Mr. Downe is also quite the character. The year before the Galway deal, in 1993, he pleaded guilty to insider trading and securities fraud and in 1994 agreed to pay the SEC $11 million in a civil settlement. The crimes were felonies and in 2001, as President Clinton was getting ready to leave office, Mr. Dodd successfully lobbied the White House for a full pardon for Mr. Downe.
The next year -- according to a transfer document at the Irish land registry... -- Mr. Kessinger sold his two-thirds share to Mr. Dodd for $122,351. The Senator says he actually paid Mr. Kessinger $127,000, which he claims was based on an appraisal at the time. That means, at best, poor Mr. Kessinger earned less than 19% over eight years on the sale of his two-thirds share to Mr. Dodd. But according to Ireland's Central Bank, prices of existing homes in Ireland quadrupled from 1994 to 2004.

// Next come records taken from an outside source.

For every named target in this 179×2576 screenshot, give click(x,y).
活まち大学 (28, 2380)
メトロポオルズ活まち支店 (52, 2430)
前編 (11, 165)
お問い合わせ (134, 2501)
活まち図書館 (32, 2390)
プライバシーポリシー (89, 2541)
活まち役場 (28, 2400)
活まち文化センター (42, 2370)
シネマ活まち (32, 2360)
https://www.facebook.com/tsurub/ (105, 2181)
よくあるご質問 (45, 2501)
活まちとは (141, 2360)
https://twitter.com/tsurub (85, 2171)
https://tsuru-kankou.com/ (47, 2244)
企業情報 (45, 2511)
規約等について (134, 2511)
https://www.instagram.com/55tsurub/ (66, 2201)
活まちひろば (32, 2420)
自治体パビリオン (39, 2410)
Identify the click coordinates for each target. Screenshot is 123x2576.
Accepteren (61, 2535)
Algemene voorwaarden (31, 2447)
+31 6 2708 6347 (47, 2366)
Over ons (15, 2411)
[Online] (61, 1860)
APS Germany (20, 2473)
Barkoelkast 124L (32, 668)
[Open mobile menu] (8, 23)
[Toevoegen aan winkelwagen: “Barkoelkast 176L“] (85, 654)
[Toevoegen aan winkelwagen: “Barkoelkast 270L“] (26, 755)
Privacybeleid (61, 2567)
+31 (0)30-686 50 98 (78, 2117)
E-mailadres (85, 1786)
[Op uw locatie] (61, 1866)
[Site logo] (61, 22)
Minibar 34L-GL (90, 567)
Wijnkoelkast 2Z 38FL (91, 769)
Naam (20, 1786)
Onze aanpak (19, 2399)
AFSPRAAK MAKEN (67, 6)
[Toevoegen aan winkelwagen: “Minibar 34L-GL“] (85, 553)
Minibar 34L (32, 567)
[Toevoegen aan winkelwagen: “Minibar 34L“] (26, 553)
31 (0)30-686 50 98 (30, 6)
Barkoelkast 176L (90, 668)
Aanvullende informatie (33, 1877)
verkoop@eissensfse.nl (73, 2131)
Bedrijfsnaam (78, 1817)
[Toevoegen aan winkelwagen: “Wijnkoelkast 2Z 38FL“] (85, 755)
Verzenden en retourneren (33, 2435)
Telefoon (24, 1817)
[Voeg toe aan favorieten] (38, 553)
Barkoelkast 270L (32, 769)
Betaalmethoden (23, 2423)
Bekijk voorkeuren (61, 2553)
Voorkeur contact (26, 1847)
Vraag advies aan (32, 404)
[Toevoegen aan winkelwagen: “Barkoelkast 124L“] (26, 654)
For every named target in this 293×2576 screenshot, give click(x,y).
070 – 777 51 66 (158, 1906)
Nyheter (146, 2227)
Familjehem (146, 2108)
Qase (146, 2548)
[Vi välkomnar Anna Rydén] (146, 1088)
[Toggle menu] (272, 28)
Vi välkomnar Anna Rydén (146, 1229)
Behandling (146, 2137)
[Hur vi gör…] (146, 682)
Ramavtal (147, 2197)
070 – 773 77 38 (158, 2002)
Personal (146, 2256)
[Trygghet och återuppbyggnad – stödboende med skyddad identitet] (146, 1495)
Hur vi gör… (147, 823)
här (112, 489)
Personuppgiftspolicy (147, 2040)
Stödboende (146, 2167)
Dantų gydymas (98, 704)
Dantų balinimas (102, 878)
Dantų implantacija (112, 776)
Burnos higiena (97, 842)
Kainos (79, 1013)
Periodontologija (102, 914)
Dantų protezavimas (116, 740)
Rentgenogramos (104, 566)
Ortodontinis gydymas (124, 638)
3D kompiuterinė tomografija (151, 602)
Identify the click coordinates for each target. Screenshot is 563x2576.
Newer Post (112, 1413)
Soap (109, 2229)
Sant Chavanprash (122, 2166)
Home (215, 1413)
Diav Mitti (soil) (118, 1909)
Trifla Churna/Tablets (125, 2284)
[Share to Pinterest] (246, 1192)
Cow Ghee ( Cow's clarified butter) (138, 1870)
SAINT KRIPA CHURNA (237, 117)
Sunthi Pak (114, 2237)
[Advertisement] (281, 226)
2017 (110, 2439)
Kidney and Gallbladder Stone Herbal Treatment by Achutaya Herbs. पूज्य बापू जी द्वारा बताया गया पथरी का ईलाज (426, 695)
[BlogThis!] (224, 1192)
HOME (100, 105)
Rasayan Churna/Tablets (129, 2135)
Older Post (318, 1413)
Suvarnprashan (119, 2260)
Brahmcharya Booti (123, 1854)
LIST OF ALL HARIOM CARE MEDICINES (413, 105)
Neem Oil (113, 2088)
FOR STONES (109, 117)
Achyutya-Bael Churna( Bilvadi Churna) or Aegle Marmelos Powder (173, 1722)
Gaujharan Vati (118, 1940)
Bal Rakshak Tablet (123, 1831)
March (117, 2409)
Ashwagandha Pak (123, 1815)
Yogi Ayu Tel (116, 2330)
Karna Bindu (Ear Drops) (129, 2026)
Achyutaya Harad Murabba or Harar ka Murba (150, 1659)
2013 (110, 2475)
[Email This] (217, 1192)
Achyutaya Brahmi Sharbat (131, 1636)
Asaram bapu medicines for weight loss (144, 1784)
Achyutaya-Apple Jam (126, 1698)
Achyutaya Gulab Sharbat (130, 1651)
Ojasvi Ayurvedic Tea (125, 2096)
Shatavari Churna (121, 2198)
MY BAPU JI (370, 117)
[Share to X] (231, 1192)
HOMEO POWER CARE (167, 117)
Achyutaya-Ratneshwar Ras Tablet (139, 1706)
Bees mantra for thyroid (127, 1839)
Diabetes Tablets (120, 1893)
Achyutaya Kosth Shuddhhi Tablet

In his Senate financial disclosure documents from 2002-2007, Mr. Dodd reported that the Galway home was worth between $100,001 and $250,000. However, Mr. Rennie reports that in 2006 and 2007 the Senator added a footnote that reads: "value based on appraisal at time of purchase."
Mr. Dodd had good reason to add the qualifier. Senate rules call for valuations to be current and anyone who looked into the estimate would immediately spot Mr. Dodd's lowballing. A June 17, 2007 feature in Britain's Sunday Times did just that. "Diary" observed that in Roundstone "a two-bed recently made E680,000 ($918,000) and a cottage is currently on offer for E800,000." Noting Mr. Dodd's estimate of his property -- between E75,000 and E185,000 -- the diarist quipped, "to hell with the stamp duty, and form an orderly queue."
Mr. Dodd is busy these days blaming everyone else for the real-estate bubble and financial meltdown. But he owes his constituents and the Senate an honest accounting of his Galway property over the past 15 years. If its value grew with the rest of the area, he needs to explain why Mr. Kessinger handed it over for a song, why that isn't an unreported gift under Senate rules, and what role Mr. Downe might have played as a middleman.
More broadly, Connecticut voters might want to know why their senior Senator has hung around for years with Mr. Downe, the kind of financial scoundrel Mr. Dodd spends so much time denouncing."
Now, of course, this side of the Atlantic we would like to know - was Senator Dodd, presumably a US resident, liable for tax on his purchase of the land share and how this tax was assessed.